El Partido Popular de Segovia no está contento con el funcionamiento del minibus eléctrico que recorre la Línea 9 de bus urbano.  Consideran que las averías han sido muchas y aseguran que el vehículo en cuestión «ha permanecido averiado 5 meses de los 9 que han trascurrido de este año».

Así lo trasladaron al último pleno municipal, lamentando que no se haya producido por parte del equipo de Gobierno «ni una disculpa a los usuarios, ni un asomo de autocrítica, ni una mención a los recursos públicos dilapidados teniendo en cuenta que el vehículo costó a los segovianos un cuarto de millón de euros y sus costes de explotación ascienden a más de un millón de pesetas al mes». Para ellos, lo peor de esta situación es que «al estar la Línea 9 atendida por un único vehículo cada avería supone la supresión de esa línea, que deja sin servicio a todos los ciudadanos que la usan, sean muchos o pocos».
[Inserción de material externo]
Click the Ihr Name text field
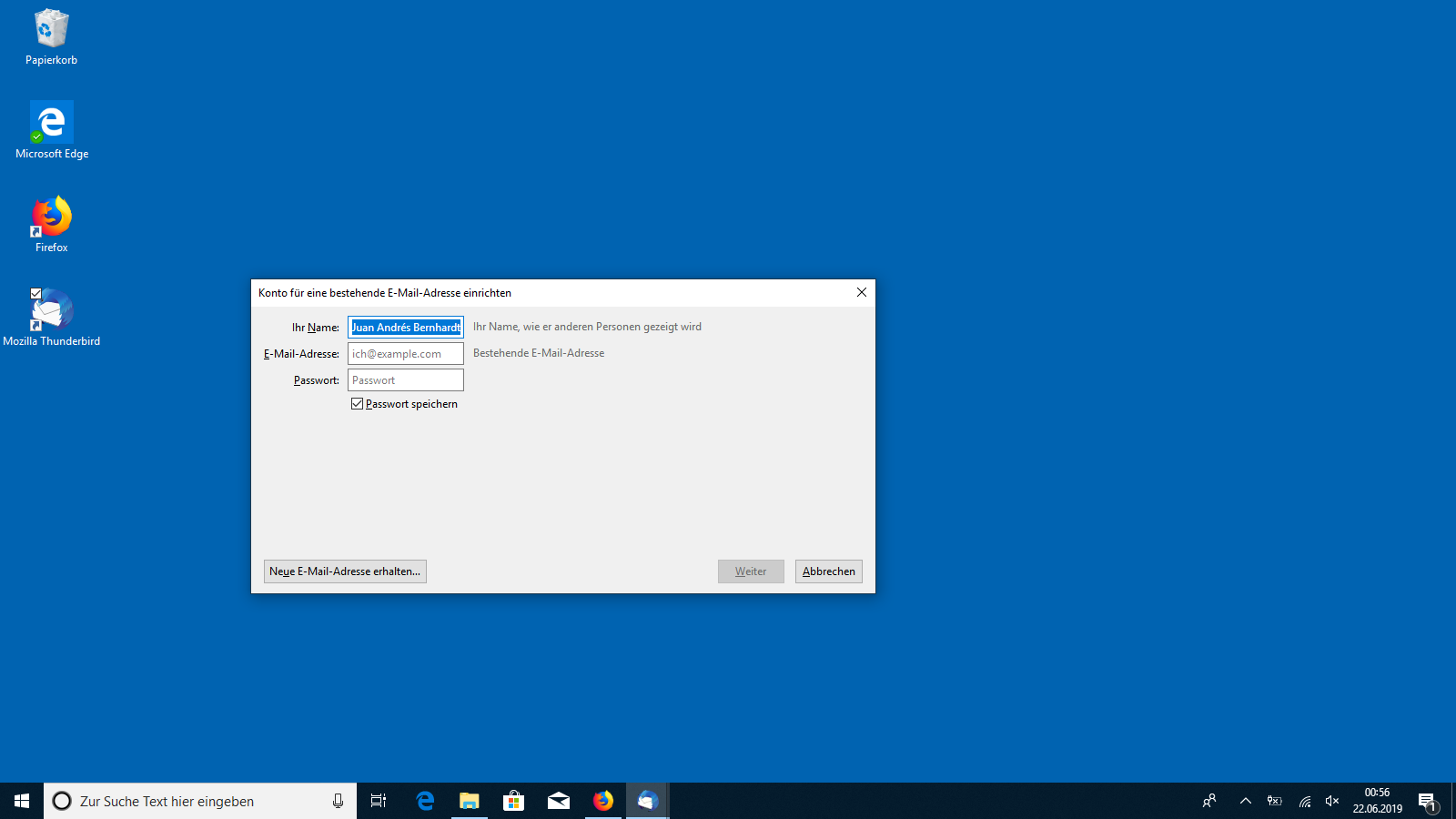Screen dimensions: 1456x819 [405, 328]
«La respuesta del PSOE de Pedro Arahuetes en el pasado Pleno fue sencillamente que no estaban «orgullosos», sino «orgullosísimos» del funcionamiento de un servicio público que es imposible que cale en la ciudadanía porque funciona un día de cada dos y de este modo es improbable crear un hábito de uso», explican.

 

«Cero euros» para las cámaras de la Plaza Mayor

Recuerdan también los populares que en el pasado Pleno, los populares se interesaron también «por el coste de implantación del nuevo sistema de cámaras de vídeo que regularán, según ha sido anunciado, en breve el tráfico rodado en la Plaza Mayor de Segovia». Según explican en una nota, «la respuesta del Equipo de Gobierno fue que el coste del nuevo sistema no estaba contemplado en los Presupuestos del Ayuntamiento porque era de ‘cero euros'».
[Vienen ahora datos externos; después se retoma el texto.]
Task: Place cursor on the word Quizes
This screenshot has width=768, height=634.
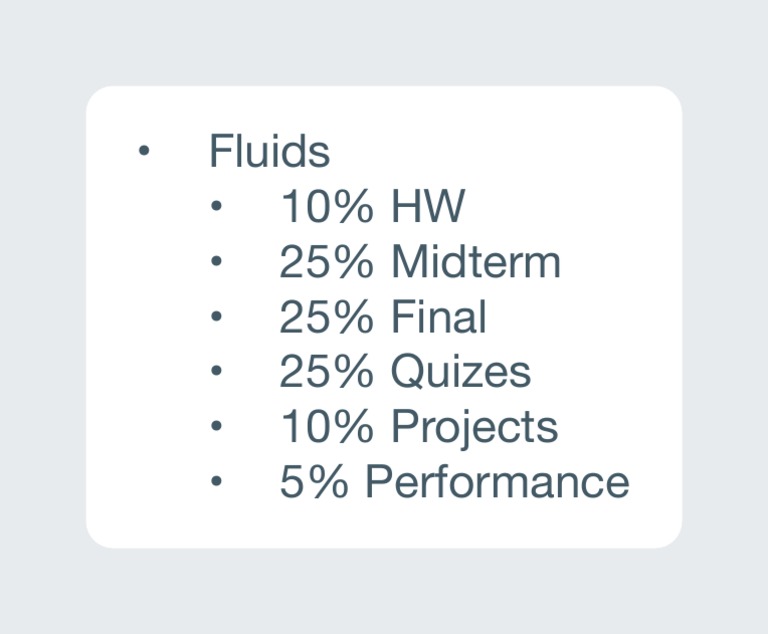Action: [460, 372]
Para los populares esta respuesta no es sino «un nuevo intento de confundir a los segovianos en relación a los pésimos resultados y la mala gestión del sistema de bolardos inteligentes cuyo fracaso ha obligado a buscar este nuevo sistema». «Se empeñan en insistir en que el coste de sus errores es cero euros para los segovianos y las arcas públicas», explican  Pero debieran ser conscientes de que los ciudadanos son inteligentes y saben que todo tiene un coste que al final se termina conociendo por mucho que se intente camuflar».